[Saved data entries]
□ □ □ □
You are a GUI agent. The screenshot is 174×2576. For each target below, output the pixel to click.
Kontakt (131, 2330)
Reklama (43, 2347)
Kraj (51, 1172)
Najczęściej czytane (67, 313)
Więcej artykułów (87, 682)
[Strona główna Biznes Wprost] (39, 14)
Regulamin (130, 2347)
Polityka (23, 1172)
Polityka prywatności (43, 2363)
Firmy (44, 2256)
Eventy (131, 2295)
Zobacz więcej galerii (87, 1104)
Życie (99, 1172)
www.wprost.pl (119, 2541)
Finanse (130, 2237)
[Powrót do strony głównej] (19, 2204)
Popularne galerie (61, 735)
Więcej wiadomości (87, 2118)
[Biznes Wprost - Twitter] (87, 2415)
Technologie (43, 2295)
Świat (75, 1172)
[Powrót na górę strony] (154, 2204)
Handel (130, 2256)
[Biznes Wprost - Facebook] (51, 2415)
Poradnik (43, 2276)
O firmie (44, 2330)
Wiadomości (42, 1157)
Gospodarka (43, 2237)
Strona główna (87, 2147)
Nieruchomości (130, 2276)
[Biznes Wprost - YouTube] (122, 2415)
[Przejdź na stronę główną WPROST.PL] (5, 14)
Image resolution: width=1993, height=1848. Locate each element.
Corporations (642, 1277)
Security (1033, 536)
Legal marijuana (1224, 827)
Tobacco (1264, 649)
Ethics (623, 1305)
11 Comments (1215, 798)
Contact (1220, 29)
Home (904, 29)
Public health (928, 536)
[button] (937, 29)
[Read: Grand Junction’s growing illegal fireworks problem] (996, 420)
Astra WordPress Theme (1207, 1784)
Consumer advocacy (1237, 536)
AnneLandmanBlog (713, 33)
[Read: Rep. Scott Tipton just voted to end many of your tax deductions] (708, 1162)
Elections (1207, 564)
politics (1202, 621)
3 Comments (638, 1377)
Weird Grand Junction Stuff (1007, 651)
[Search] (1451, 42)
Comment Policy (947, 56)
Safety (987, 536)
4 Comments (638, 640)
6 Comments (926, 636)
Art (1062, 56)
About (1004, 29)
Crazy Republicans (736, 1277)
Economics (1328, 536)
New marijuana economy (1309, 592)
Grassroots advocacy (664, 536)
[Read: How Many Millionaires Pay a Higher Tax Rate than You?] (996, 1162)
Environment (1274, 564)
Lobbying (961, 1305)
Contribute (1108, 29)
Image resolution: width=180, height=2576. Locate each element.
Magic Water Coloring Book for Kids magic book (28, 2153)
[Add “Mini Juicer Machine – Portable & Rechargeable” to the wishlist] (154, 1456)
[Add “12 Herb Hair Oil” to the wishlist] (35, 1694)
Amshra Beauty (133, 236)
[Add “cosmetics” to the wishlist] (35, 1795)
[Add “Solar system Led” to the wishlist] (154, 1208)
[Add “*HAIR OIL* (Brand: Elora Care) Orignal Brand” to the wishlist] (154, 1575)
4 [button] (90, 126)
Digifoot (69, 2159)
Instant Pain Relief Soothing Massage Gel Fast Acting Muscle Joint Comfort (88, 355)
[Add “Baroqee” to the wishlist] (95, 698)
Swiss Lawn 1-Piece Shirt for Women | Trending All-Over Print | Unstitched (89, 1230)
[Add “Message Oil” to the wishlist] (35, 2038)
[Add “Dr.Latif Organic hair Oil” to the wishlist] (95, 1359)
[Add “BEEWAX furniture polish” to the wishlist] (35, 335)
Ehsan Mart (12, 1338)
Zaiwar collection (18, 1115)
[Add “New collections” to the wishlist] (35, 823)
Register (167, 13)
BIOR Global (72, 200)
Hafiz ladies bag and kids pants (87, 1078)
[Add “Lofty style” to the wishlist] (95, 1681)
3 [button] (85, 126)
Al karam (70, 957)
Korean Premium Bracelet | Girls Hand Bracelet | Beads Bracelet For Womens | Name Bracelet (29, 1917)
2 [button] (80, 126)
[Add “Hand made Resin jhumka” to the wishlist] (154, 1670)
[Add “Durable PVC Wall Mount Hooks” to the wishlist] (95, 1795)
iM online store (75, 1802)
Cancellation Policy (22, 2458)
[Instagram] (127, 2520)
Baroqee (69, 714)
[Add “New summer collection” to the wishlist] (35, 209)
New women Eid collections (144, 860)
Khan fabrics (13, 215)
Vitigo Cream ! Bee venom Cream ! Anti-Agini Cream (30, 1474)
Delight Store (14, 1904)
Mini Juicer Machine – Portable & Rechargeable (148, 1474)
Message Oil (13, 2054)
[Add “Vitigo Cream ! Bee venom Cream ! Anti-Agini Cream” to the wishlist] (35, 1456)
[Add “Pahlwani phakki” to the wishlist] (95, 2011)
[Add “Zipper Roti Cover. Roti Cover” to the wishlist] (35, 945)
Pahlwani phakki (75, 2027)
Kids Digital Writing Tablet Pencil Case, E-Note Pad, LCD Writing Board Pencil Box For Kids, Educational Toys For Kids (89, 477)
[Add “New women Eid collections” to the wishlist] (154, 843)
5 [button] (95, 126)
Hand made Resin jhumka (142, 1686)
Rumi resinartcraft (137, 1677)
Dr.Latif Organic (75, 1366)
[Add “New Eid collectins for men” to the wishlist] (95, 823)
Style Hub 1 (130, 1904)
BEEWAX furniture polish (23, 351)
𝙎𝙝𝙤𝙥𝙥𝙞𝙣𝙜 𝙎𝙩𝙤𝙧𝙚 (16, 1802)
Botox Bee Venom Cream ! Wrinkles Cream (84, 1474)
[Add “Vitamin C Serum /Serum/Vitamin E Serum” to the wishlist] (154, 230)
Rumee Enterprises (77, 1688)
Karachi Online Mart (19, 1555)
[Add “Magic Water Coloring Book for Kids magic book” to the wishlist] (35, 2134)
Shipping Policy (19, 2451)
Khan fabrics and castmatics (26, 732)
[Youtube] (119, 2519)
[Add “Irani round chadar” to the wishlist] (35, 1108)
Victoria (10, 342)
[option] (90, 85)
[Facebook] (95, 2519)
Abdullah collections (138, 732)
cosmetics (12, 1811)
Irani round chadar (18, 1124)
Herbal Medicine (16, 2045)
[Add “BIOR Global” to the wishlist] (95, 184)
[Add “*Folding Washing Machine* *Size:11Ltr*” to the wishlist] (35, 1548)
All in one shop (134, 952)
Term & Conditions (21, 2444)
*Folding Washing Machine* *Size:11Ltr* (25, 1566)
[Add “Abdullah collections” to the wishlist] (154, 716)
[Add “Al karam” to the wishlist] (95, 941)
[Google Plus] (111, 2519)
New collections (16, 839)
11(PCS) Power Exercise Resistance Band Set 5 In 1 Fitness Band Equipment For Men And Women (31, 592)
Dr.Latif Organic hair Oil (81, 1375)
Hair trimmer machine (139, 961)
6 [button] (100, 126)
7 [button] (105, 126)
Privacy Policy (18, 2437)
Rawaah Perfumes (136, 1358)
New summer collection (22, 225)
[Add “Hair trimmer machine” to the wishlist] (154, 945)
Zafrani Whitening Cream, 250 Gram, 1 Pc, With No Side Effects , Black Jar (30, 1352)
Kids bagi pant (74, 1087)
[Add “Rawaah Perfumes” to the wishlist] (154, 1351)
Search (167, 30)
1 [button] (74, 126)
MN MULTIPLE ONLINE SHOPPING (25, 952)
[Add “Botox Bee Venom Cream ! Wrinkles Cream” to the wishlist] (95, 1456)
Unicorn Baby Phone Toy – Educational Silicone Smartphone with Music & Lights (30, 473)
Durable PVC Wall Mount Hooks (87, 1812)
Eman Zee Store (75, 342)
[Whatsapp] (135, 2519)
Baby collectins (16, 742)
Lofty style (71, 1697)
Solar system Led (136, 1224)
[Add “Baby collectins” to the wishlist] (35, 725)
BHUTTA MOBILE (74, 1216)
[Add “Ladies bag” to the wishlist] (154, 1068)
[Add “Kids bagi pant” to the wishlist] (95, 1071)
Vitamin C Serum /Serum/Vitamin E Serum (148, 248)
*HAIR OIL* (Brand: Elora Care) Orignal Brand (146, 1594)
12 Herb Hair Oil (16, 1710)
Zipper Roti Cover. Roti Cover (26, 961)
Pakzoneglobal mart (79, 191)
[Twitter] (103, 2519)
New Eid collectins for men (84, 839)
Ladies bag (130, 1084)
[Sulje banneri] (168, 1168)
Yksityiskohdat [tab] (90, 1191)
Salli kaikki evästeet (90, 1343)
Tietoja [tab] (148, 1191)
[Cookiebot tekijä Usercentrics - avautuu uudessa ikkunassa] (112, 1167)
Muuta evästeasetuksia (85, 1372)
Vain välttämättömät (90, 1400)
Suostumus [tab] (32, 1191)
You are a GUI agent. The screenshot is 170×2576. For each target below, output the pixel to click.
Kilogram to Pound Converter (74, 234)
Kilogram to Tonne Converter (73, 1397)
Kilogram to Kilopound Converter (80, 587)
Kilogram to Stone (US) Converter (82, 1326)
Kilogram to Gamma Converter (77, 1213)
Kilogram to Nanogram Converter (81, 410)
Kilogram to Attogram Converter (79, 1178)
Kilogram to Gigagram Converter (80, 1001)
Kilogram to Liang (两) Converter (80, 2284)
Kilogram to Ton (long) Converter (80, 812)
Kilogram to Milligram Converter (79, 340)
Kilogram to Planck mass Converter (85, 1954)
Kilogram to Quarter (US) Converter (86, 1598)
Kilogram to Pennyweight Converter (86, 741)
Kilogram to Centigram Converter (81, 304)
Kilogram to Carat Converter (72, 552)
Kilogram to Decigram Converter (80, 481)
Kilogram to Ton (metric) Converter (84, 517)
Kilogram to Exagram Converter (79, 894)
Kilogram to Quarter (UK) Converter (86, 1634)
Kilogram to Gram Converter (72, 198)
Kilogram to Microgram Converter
□ □ □ □
### Aim of the exercise
Search the data for the string "Hooks" and copy every line where it appears.

### Task answer
[Add “Durable PVC Wall Mount Hooks” to the wishlist] (95, 1795)
Durable PVC Wall Mount Hooks (87, 1812)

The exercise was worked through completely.